Rep. Don Manzullo (R-IL) joins the ReFormers Caucus

Issue One is pleased to welcome former Illinois Republican Congressman Don Manzullo to the ReFormers Caucus, comprised of more than 160 former members of Congress and governors from both sides of the aisle who are dedicated to returning government to the people.

Manzullo represented Illinois’ 16th district for 20 years, from 1993 to 2013. Throughout his tenure, Manzullo advocated for small businesses, free trade and manufacturing in the U.S. He served on the Committee on Financial Services, the Committee on Foreign Affairs and the Committee on Small Business, which he chaired for six years. During his last two years in Congress, he served as chair of the Foreign Affairs Subcommittee on Asia and the Pacific. He was a member of the House Automotive Caucus and co-founded and co-chaired the bipartisan House Manufacturing Caucus.

In his American Jobs Agenda, Manzullo outlined his priorities in Congress, centered on “level[ing] the playing field for American companies doing business in the global marketplace while reforming our export control policies to help U.S. companies sell more goods overseas” as well as encouraging American manufacturing and trimming unnecessary government regulations on farms and small businesses.
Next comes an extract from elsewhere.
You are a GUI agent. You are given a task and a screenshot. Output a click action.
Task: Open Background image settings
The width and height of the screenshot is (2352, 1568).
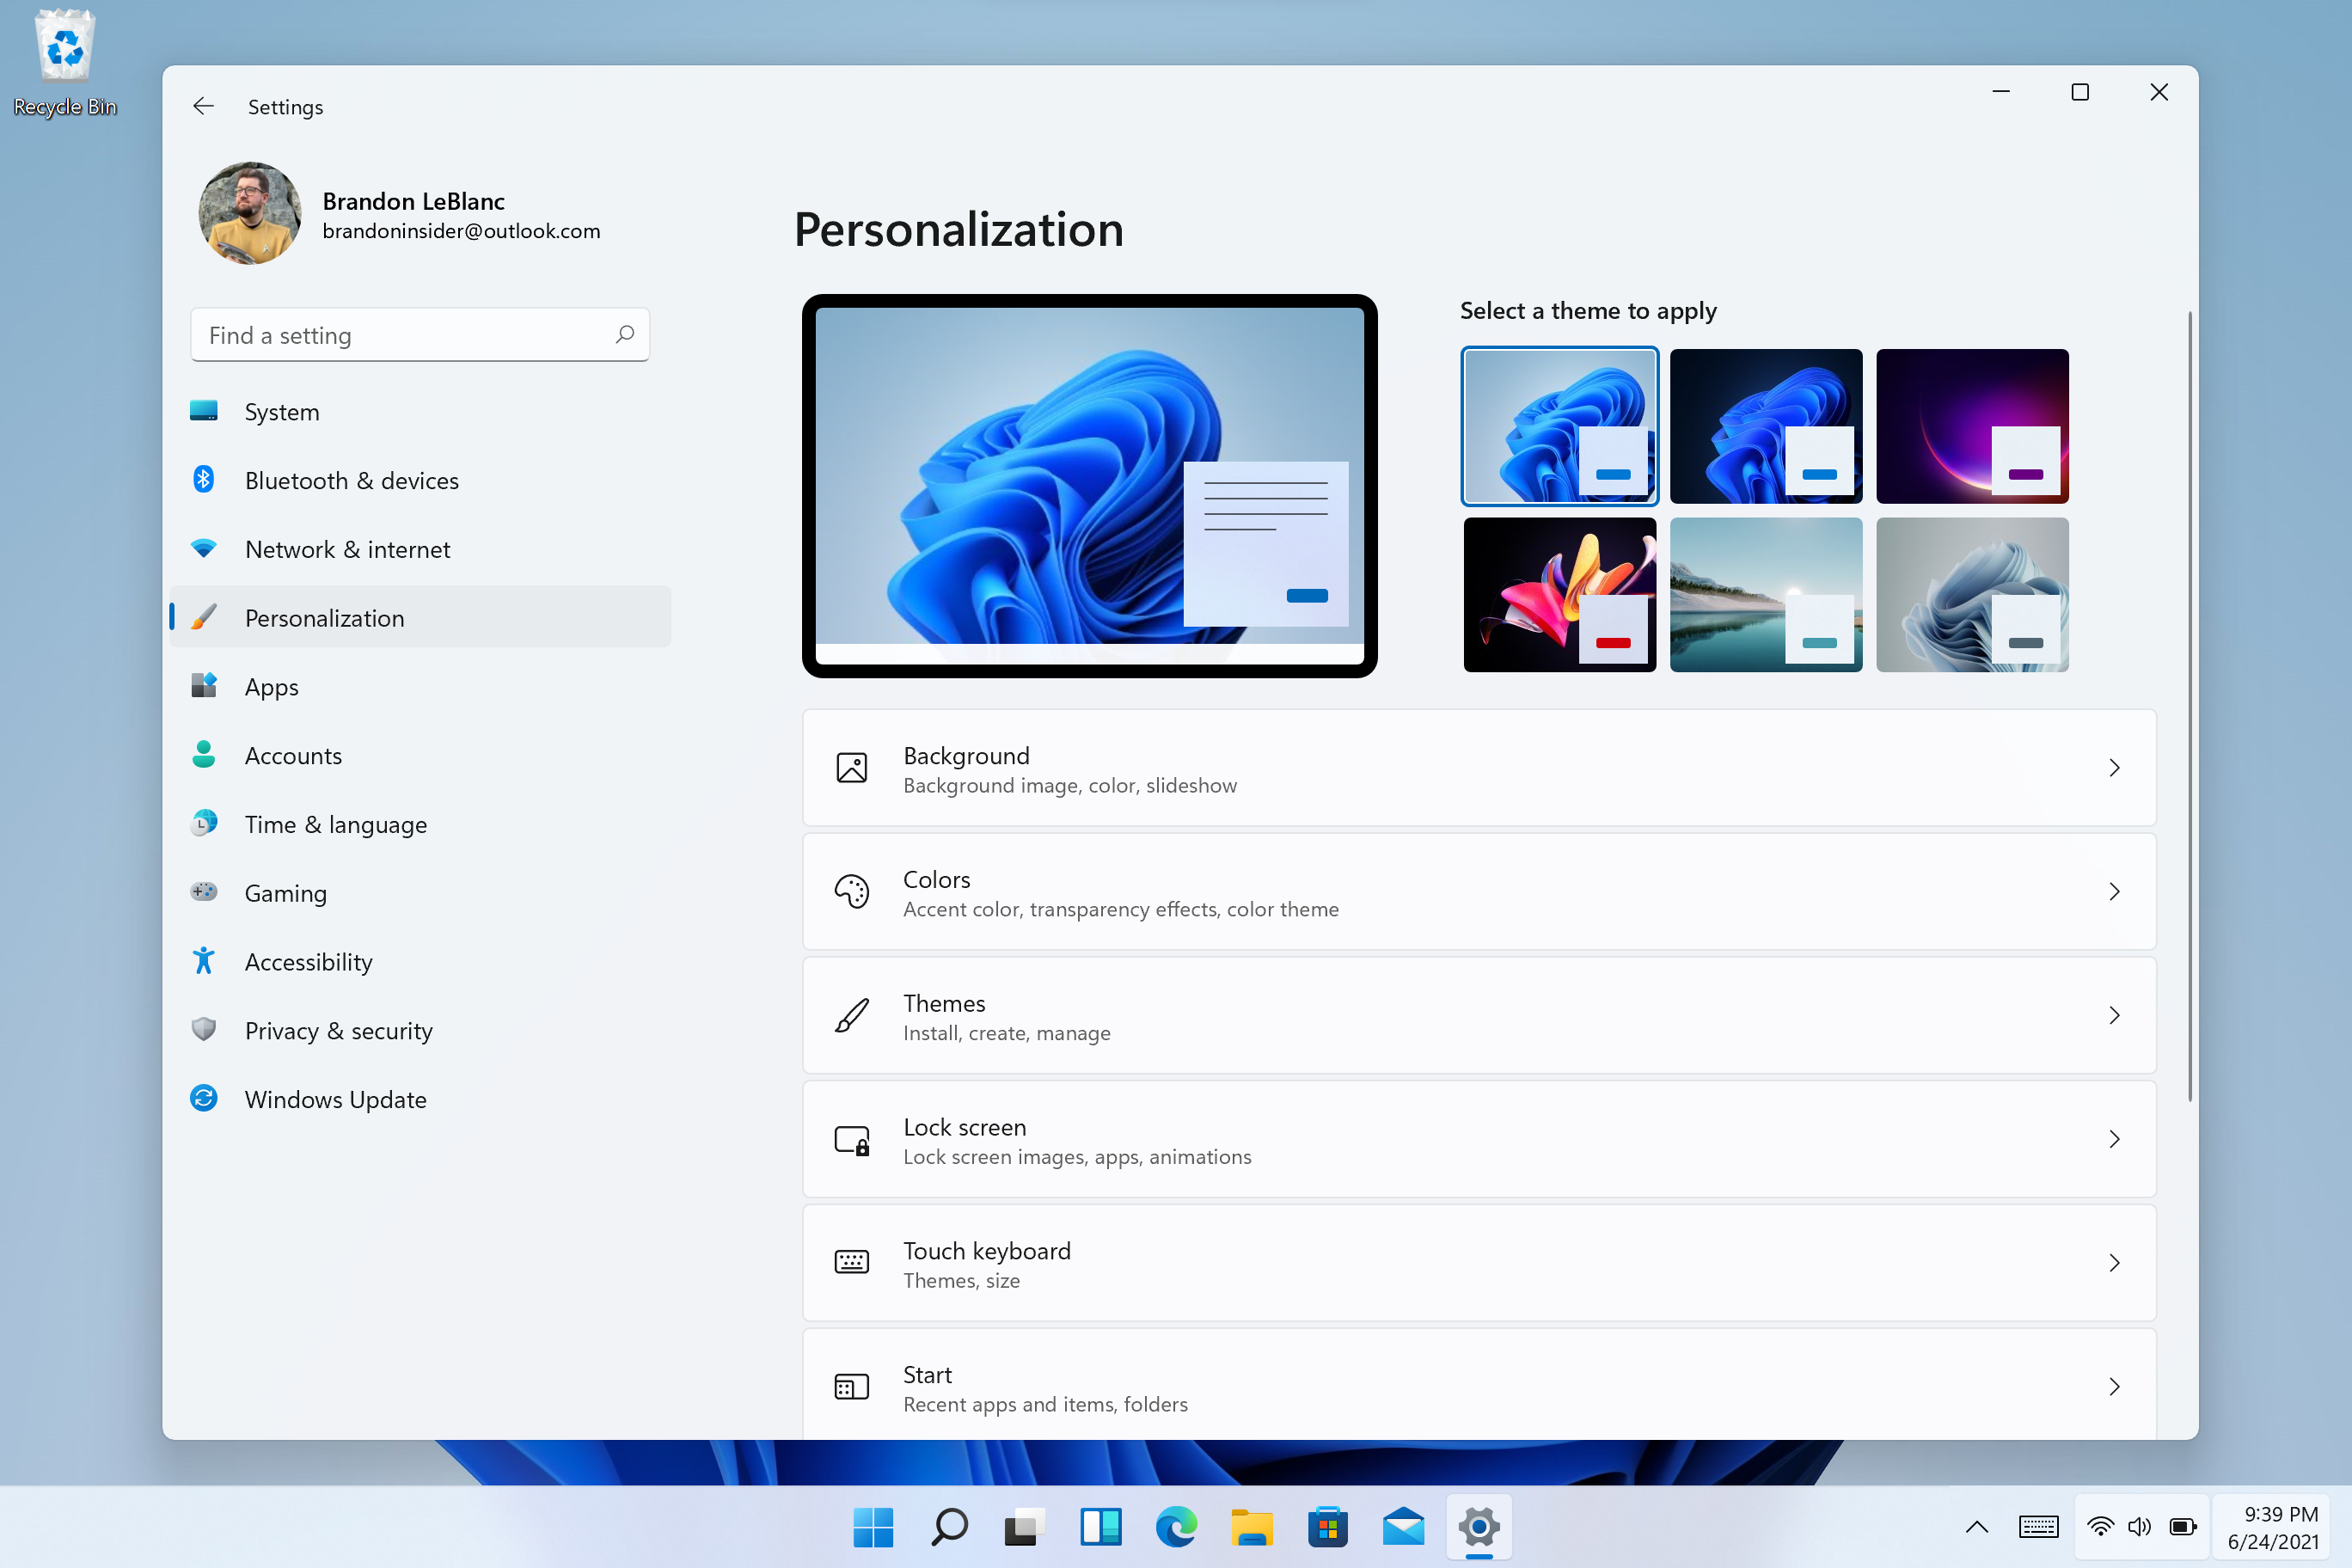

He also supported efforts to reduce the influence of money in politics, voting to require lobbyist disclosure of bundled donations and to ban soft money donations to national political parties.

For his leadership in public service, Manzullo has received the Distinguished Service Award from the Small Business Exporters Association, the Leadership Award from the Coalition for Employment through Exports, and the Wings of Liberty Award from the Aerospace Industries Association.

Currently, Manzullo is the president and CEO of the Korea Economic Institute, a think tank that promotes dialogue and understanding between the Republic of Korea and the U.S.

As a respected former congressman and leader, Congressman Manzullo is committed to working with his fellow ReFormers to reduce the influence of money in politics.